→ **Task goal**:
Reproduce the data lines word for word, starting at the line that contains "You are a GUI" and ending at the line that contains "Looking at the", both included. Omit the pictures from your answer.

→ **Extracted records**:
** start **

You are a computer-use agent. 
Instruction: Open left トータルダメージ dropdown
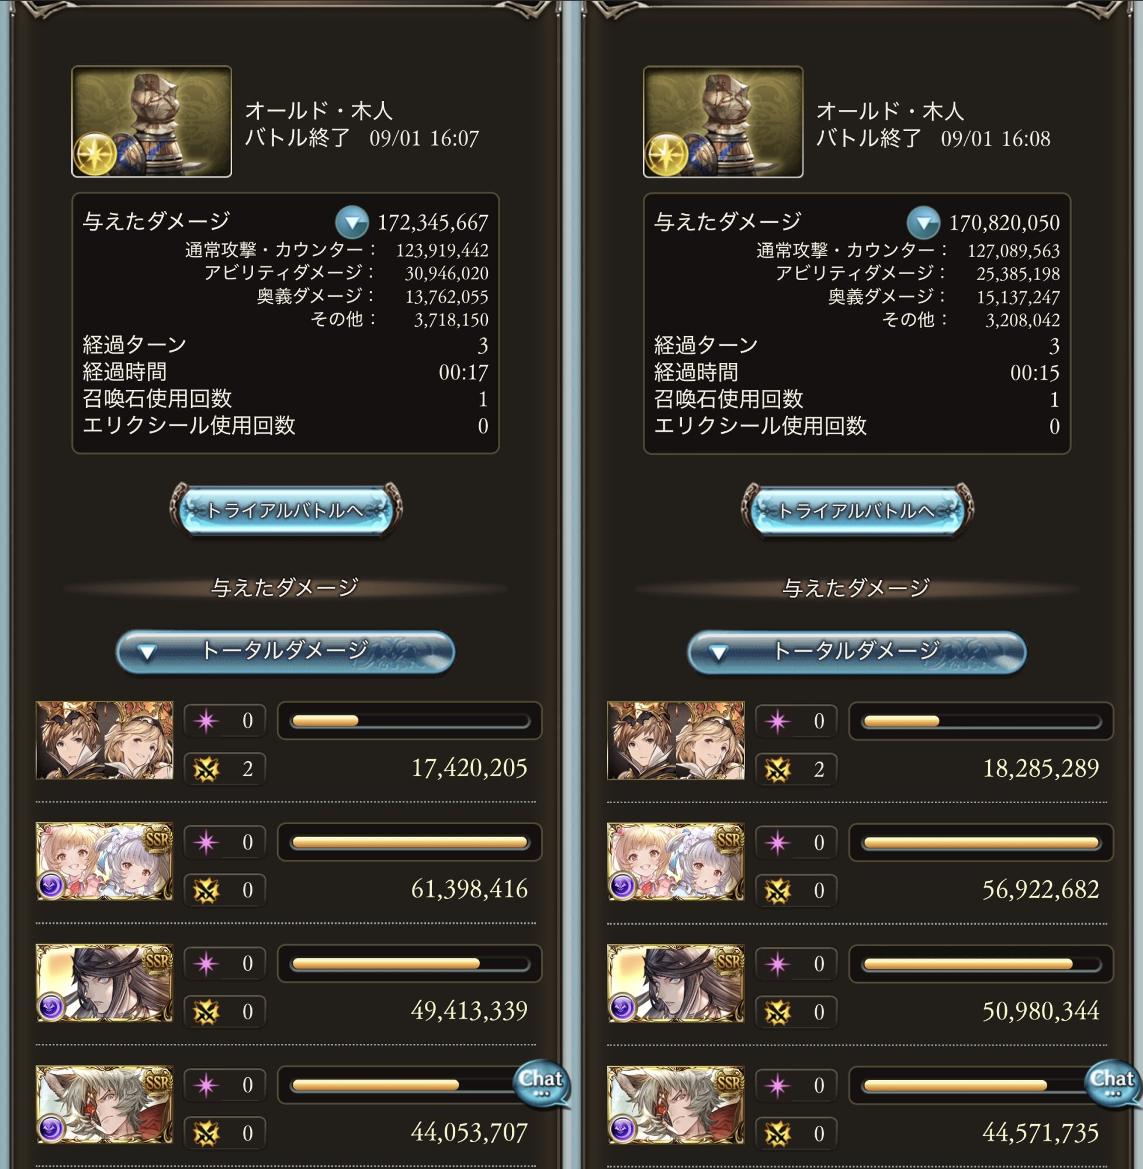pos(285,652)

** end **
** start **

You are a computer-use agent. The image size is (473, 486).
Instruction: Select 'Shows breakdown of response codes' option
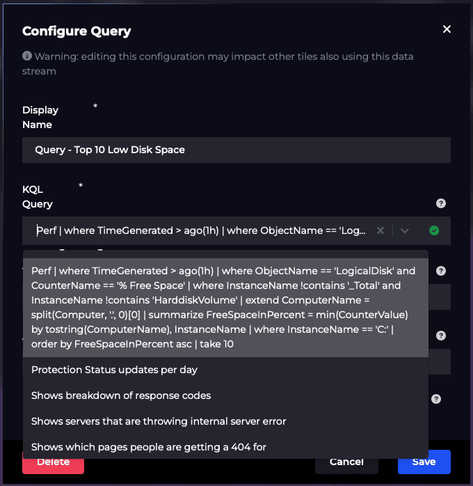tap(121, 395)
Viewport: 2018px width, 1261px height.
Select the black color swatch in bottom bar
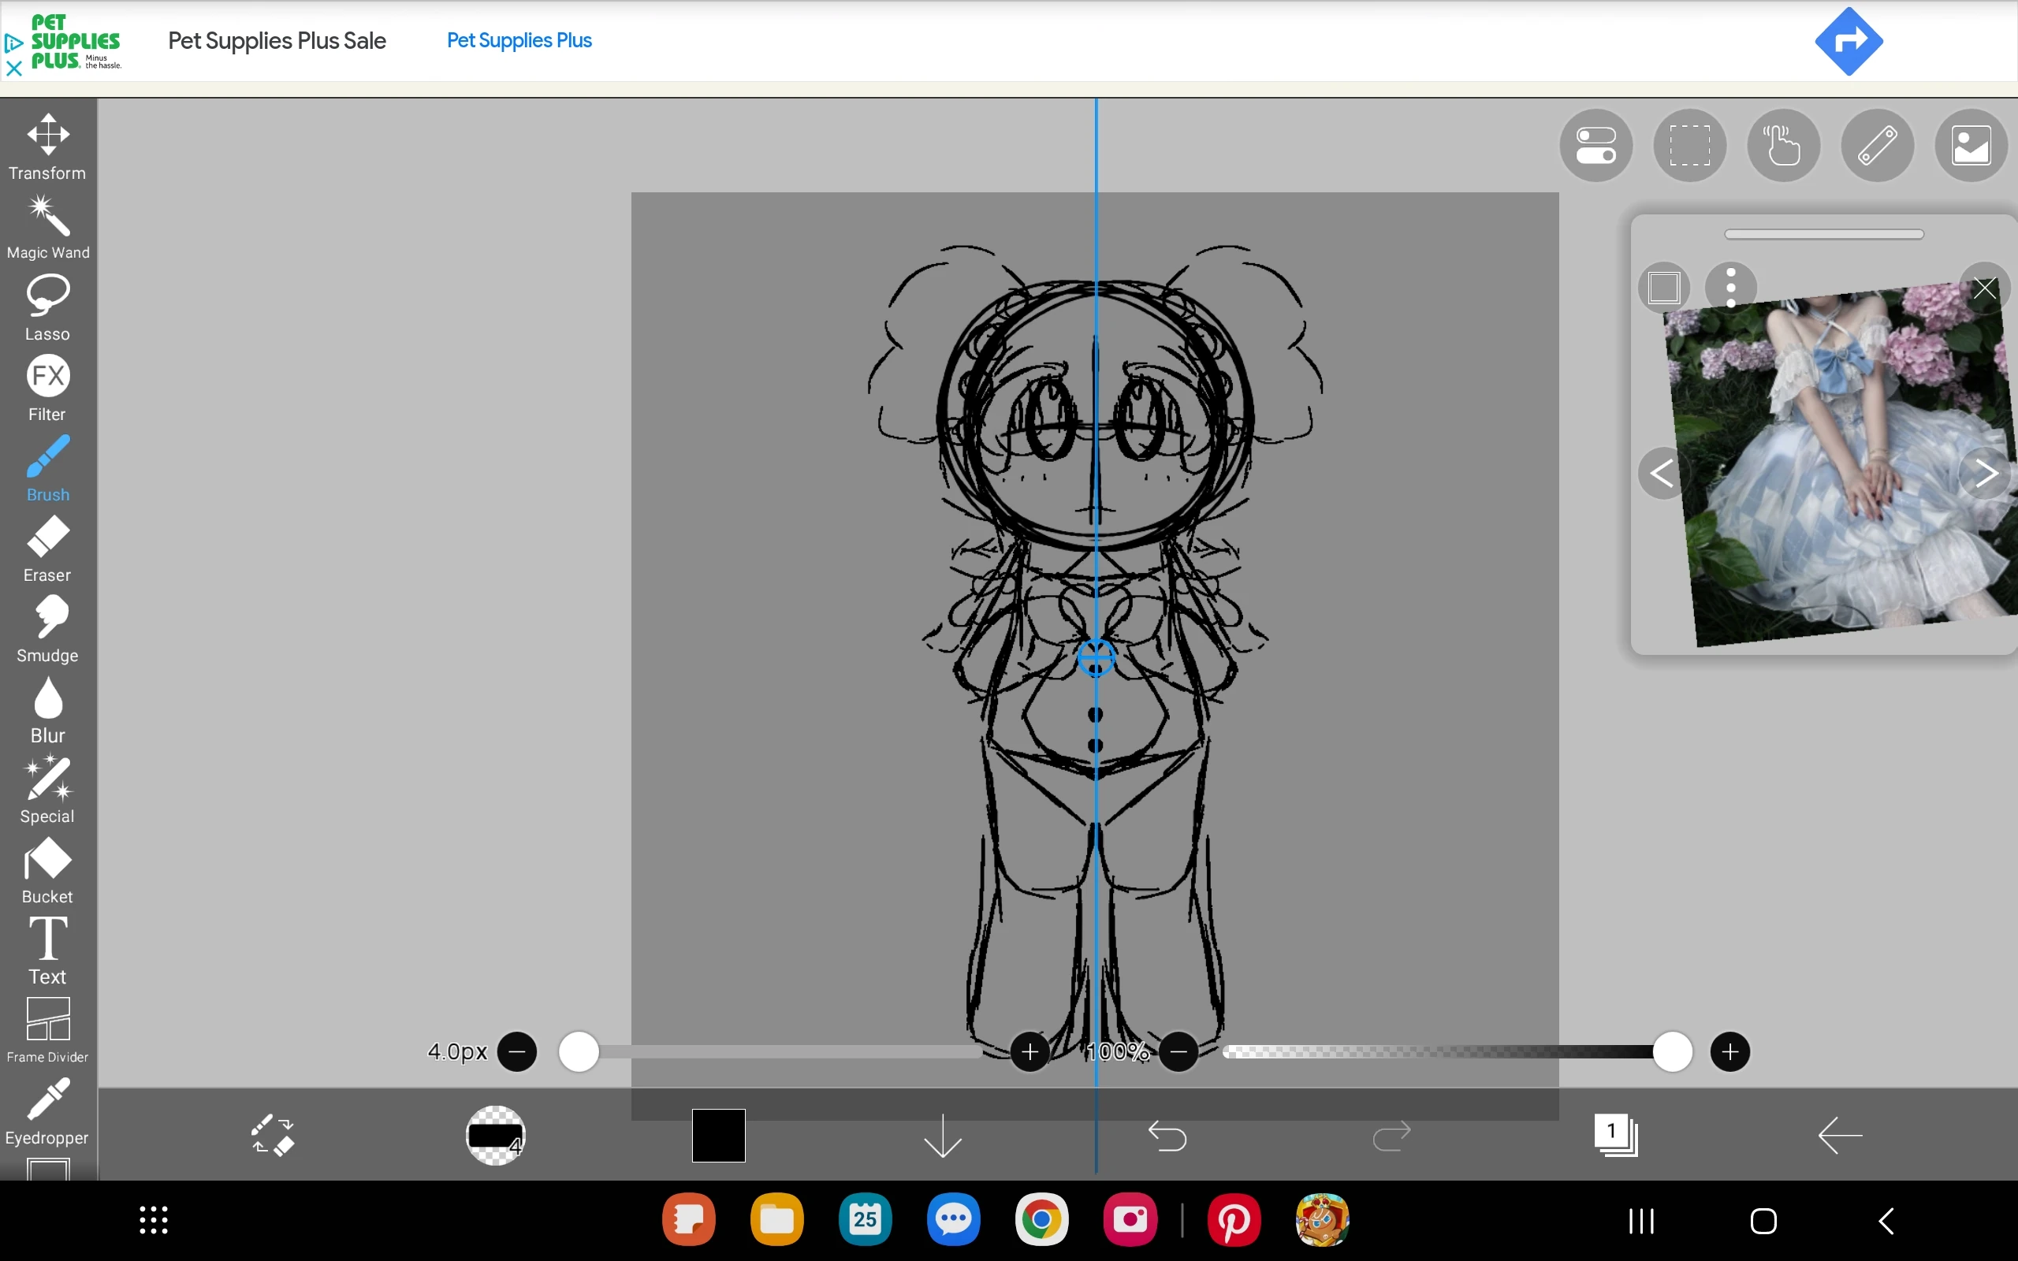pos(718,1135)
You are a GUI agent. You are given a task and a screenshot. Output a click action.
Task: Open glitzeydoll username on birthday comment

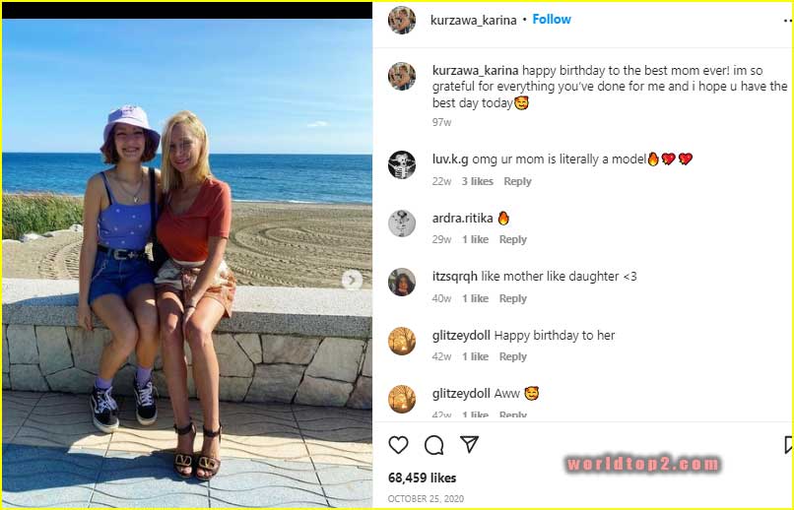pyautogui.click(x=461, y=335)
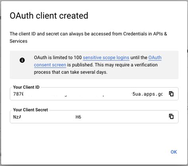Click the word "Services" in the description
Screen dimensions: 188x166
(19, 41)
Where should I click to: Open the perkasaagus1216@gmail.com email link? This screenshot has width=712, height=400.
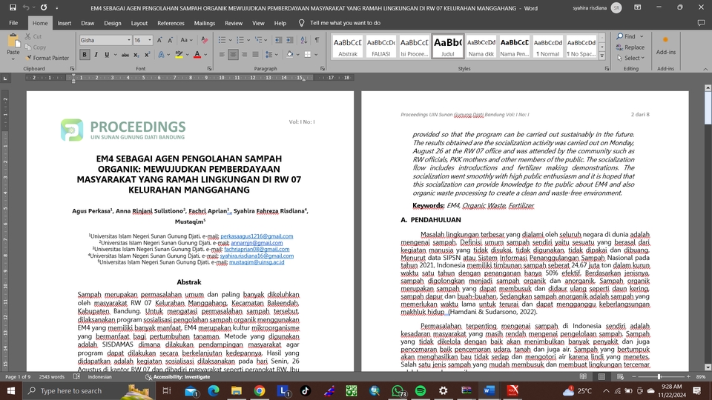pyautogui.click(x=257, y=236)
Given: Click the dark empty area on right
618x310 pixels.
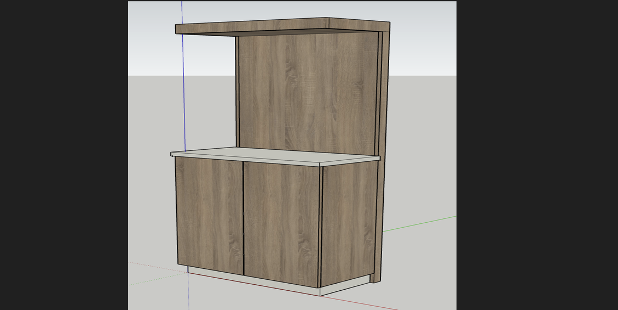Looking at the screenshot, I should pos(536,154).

** end **

→ **Finished exercise**:
You are a GUI agent. You are given a task and a screenshot. Output a click action.
Task: Open glitzeydoll username on birthday comment

pyautogui.click(x=461, y=335)
Click the word "Services" in the description
Screen dimensions: 188x166
(19, 41)
Where should I click to: Open the perkasaagus1216@gmail.com email link? This screenshot has width=712, height=400.
pyautogui.click(x=257, y=236)
Given: Click the dark empty area on right
618x310 pixels.
Looking at the screenshot, I should pos(536,154).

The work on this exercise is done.